The Covid19-causing SARS-coronavirus-2 (SARS-CoV2) contains a small number of proteins, three of which reside in its membrane. They include the spike protein (S), responsible for attachment to the host, the membrane protein (M), and a cation-channel (membrane pore) formed by the envelope protein (E), CoV2E. Cation flow through the E-protein of SARS-coronaviruses (SARS-CoV) plays a role in virus replication in host cells. Inhibitors of the E-protein channel have been shown to substantially diminish virulence of SARS-CoV, the coronavirus responsible for the SARS outbreak in 2003. Inhibitors of CoV2E cation flux are expected to attenuate SARS-CoV2 pathogenicity and their discovery is the goal of this application. Repurposing drugs originally developed for other diseases offer a fast-track to new treatments. These will be included in the current study to expedite delivery of effective drugs. Structure-based drug design is another means to accelerate the discovery of drugs by enabling focused, rational approaches to design and repurposing. However, the structure of CoV2E is only partially known. We thus propose to (i) solve high-resolution crystal-structures of CoV2E, (ii) apply computational electrophysiology and in silico screens including cheminformatics/machine learning approaches to identify CoV2E inhibitors from libraries of commercially available and repurposing drugs, and (iii) perform lead validation and further development of inhibitors by electrophysiology and crystallography.

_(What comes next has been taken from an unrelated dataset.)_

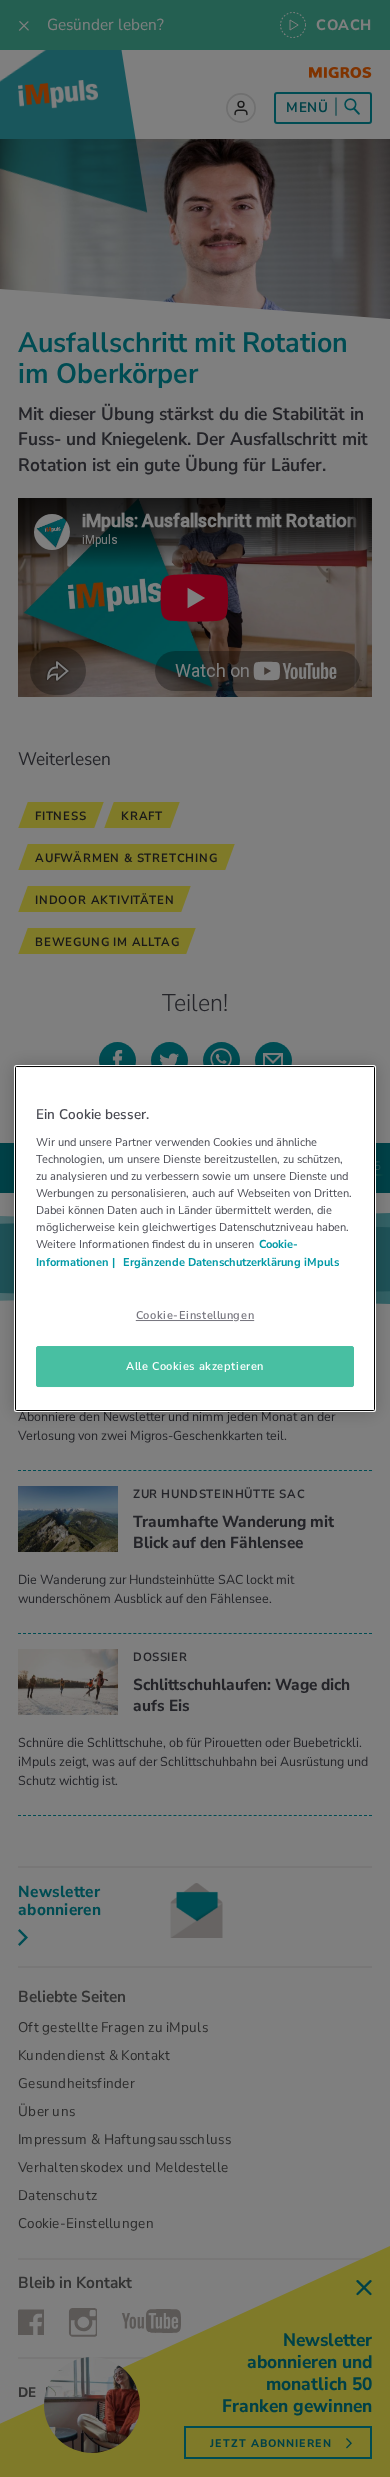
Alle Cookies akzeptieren (195, 1366)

引起Covid 19的SARS冠状病毒2（SARS-CoV 2）含有少量蛋白质，其中三种蛋白质位于其膜上。它们包括负责附着于宿主的刺突蛋白（S）、膜蛋白（M）和由包膜蛋白（E）CoV 2 E形成的阳离子通道（膜孔）。通过SARS冠状病毒（SARS-CoV）E蛋白的阳离子流在宿主细胞中的病毒复制中起作用。E蛋白通道的抑制剂已被证明可以大大降低SARS-CoV的毒力，SARS-CoV是导致2003年SARS爆发的冠状病毒。CoV 2 E阳离子通量的抑制剂有望减弱SARS-CoV 2的致病性，它们的发现是本申请的目标。重新使用最初为其他疾病开发的药物为新的治疗方法提供了快速通道。这些将被纳入目前的研究，以加快有效药物的交付。基于结构的药物设计是另一种加速药物发现的手段，它通过实现集中、合理的设计和再利用方法来实现。然而，CoV 2 E的结构仅部分已知。因此，我们建议（i）解决CoV 2 E的高分辨率晶体结构，（ii）应用计算电生理学和计算机屏幕，包括化学信息学/机器学习方法，从市售和再利用药物库中识别CoV 2 E抑制剂，以及（iii）通过电生理学和晶体学进行先导验证和进一步开发抑制剂。